Die Regierungen in Ungarn und Polen befürchten, dass das neue Verfahren vor allem gegen sie eingesetzt werden soll. Sie haben deshalb Klage gegen die Verordnung beim EuGH eingereicht - das Verfahren läuft noch. Die EU-Kommission wollte den Mechanismus eigentlich erst auslösen, wenn der EuGH über die Klagen von Ungarn und Polen entschieden hat. Kommissionschefin Ursula von der Leyen hatte aber bereits angekündigt, dass sie Briefe verschicken könne, um Informationen einzuholen. In einem nächsten Schritt könnte die EU-Kommission den beiden Ländern dann mitteilen, dass sie davon ausgeht, dass es in Polen und Ungarn Verstösse gegen Grundsätze der Rechtsstaatlichkeit gibt. Dann müssten Massnahmen ergriffen werden, etwa weniger EU-Gelder an Warschau und Budapest auszuzahlen.

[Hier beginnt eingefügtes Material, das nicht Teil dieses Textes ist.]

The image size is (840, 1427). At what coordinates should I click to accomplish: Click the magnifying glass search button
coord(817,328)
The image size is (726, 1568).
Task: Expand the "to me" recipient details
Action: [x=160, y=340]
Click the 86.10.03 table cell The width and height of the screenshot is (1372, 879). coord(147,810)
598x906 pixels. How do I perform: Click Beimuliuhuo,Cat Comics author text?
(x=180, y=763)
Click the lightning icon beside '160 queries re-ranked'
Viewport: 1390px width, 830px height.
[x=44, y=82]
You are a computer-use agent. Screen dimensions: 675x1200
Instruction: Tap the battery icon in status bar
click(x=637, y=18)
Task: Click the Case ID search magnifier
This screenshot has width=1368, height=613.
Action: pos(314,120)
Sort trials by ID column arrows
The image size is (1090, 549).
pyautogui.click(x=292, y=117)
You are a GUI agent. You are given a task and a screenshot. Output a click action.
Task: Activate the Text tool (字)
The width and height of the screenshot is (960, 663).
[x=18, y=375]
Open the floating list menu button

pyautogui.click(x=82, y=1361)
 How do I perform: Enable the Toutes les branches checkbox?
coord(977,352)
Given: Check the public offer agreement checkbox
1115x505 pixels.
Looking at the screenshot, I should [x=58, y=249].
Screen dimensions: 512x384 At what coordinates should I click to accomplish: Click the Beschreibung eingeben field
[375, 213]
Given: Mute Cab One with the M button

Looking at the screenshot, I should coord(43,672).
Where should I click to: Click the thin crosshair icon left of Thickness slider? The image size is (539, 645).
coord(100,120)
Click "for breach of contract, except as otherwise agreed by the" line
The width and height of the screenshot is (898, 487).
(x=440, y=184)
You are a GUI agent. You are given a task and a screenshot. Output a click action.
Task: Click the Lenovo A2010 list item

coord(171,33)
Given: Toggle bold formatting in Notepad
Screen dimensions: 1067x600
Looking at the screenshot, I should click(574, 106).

Die nun angeforderten Informationen aus den Ländern fliessen in die Beurteilung der Kommission ein, ob die Voraussetzungen für weitere Schritte erfüllt sind, wie die Brüsseler Behörde am Samstag weiter mitteilte. Ungarn und Polen haben nun zwei Monate Zeit um zu antworten. Kritiker werfen sowohl der ungarischen als auch der polnischen Regierung vor, die Justiz entgegen den EU-Standards zu beeinflussen. Sie sehen deswegen auch eine Gefahr für den EU-Haushalt, weil in der Regel nationale Strafverfolgungsbehörden und Gerichte für die Aufklärung eines möglichen Missbrauchs von EU-Geldern zuständig sind.
Ende Oktober hatte das Europaparlament bereits die EU-Kommission verklagt, weil sie den neuen Strafmechanismus noch nicht ausgelöst hatte. Mit Ungarn und Polen gibt es schon seit Jahren Streit, weil sie sich ausweislich etlicher Gerichtsurteile nicht an EU-Recht halten. Der Streit mit Polen war nach einem Urteil des Verfassungsgerichts in Warschau zuletzt eskaliert. Das Gericht hatte entschieden, dass wesentliche Teile des EU-Rechts nicht mit Polens Verfassung vereinbar sind. Die EU-Kommission betont hingegen immer wieder: EU-Recht hat Vorrang vor nationalem Recht.